Hay historias familiares que permanecen durante años en silencio. Para Cris Morena, una de ellas estuvo relacionada con la salud mental de su mamá y con una infancia atravesada por situaciones que, según contó, recién pudo comprender de otra manera con el paso del tiempo.
En una entrevista con Infobae, la creadora habló de ese dolor y de cómo aquella experiencia terminó formando parte de la mujer que es hoy. También se refirió al vínculo con su mamá y a la posibilidad de reencontrarse con ella desde otro lugar.
“Mamá tenía un problema mental muy grave”
Cris contó que descubrieron que su mamá atravesaba un problema de salud mental cuando ella tenía 14 años. “La disfuncionalidad de mi mamá, que era seria, me permitió a mí rebelarme contra ella y contra el mundo, pero esa rebelión me salvó la vida”, recordó.
Según relató, la conducta de su madre podía cambiar de manera abrupta. “Yo tenía una mamá totalmente descontinuada, o sea, a un día le agarraba un ataque y me castigaba por nada y otro día era la mamá más genial del mundo”, expresó.

OBJETIVO DEL EJERCICIO: En el texto sobre Cris Morena, ¿qué edad tenía ella cuando descubrieron que su mamá atravesaba un problema de salud mental? Responde usando solo la información del texto sobre Cris Morena.

Registros extraídos de un conjunto de datos
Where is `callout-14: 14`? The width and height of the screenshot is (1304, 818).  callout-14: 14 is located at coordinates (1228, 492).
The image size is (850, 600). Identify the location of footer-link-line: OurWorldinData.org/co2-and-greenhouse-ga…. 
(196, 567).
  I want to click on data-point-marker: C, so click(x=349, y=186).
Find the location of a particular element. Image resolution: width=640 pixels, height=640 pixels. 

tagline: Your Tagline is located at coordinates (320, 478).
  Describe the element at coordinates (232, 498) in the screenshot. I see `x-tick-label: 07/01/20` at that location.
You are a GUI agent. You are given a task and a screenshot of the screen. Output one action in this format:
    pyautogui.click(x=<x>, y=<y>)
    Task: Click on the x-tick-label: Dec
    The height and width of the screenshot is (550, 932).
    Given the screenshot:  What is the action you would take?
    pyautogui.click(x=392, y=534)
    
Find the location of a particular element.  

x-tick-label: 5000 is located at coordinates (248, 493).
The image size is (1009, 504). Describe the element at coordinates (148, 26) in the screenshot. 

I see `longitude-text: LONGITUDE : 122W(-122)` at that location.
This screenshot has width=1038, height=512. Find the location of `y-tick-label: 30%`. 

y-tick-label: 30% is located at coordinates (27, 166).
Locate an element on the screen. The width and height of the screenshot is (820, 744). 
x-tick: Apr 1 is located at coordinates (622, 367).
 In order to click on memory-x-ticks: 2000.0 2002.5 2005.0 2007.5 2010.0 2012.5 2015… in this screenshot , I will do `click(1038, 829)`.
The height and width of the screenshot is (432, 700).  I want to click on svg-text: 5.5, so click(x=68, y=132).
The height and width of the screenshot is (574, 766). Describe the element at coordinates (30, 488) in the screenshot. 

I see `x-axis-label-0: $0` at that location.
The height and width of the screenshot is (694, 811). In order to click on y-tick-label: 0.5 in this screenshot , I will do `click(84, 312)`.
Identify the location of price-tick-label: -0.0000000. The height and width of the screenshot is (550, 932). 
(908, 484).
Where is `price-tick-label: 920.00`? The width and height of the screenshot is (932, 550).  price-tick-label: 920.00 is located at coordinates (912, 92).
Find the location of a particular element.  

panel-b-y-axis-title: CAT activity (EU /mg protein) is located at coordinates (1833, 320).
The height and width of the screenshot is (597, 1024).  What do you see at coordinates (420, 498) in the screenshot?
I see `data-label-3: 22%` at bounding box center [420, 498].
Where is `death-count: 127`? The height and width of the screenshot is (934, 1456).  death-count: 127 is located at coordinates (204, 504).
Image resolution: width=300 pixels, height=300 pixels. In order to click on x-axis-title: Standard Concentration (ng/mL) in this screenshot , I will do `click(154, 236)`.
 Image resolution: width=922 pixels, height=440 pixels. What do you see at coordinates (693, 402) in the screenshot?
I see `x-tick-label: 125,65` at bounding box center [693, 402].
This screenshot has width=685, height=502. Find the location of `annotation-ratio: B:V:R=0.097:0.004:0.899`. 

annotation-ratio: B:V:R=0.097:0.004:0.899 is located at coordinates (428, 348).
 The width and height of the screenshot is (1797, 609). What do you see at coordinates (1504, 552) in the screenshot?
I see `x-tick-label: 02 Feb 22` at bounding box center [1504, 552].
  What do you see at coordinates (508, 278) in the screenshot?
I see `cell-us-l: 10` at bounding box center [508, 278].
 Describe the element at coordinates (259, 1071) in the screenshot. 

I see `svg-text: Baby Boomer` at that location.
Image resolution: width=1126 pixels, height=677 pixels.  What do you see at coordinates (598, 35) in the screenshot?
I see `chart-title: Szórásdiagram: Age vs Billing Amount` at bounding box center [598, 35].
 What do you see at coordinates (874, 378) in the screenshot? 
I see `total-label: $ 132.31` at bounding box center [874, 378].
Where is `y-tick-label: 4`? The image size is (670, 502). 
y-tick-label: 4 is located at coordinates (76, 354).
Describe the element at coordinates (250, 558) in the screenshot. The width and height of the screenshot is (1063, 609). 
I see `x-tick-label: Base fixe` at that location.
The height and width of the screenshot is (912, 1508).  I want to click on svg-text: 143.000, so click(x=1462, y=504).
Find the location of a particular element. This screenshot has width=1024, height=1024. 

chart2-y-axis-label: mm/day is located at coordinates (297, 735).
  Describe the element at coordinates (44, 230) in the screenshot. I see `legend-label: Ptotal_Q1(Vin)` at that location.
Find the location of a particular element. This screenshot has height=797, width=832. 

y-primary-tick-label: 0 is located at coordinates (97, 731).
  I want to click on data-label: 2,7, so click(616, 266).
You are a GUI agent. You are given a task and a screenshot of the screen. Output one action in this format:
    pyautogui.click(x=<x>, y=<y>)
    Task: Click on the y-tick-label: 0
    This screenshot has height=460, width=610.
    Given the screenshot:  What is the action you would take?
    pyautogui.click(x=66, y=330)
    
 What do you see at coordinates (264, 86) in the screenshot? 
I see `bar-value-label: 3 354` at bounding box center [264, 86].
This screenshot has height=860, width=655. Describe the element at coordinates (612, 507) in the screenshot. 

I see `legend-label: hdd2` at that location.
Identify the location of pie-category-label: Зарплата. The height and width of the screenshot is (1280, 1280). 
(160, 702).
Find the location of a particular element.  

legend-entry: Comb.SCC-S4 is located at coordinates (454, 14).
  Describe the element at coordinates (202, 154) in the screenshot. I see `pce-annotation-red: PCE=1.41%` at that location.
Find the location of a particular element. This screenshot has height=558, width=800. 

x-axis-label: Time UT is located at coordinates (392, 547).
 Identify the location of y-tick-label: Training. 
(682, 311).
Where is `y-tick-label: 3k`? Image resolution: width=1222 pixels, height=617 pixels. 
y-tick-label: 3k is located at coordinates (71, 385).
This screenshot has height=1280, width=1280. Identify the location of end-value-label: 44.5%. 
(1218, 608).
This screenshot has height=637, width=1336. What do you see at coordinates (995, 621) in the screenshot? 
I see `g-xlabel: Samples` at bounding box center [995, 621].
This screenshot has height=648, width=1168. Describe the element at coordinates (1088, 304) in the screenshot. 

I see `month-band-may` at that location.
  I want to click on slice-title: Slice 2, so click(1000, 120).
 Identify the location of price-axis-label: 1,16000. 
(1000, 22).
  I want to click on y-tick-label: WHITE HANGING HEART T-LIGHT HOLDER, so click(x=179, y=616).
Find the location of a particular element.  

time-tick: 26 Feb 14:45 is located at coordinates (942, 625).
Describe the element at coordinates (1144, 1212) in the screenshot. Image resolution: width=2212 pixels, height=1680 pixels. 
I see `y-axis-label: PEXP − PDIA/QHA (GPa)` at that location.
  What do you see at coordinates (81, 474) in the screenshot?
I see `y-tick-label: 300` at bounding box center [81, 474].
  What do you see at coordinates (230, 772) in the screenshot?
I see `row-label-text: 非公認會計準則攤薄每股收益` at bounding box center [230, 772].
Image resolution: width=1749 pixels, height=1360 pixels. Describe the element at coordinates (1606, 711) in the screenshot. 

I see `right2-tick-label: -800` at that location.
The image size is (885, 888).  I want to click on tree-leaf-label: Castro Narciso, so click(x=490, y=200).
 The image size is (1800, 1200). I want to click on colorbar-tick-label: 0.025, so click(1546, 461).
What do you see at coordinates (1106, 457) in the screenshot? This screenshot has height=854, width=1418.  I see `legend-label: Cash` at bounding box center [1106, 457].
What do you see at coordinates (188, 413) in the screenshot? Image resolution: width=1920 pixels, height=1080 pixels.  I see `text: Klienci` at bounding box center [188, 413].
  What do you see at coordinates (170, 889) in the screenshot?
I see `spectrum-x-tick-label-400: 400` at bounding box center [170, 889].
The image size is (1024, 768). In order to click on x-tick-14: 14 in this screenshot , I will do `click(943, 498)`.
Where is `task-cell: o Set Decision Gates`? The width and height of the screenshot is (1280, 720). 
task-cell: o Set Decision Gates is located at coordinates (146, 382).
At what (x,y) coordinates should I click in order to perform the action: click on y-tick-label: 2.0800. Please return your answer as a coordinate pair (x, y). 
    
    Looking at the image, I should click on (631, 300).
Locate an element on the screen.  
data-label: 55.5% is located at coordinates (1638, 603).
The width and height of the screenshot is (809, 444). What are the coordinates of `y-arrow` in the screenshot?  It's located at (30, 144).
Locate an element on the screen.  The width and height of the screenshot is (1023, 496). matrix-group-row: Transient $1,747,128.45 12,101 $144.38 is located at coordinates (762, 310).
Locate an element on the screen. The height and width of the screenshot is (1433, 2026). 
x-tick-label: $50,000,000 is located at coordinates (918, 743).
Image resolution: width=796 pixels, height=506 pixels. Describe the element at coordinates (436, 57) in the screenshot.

TU SOLUCIÓN: Tenía 14 años.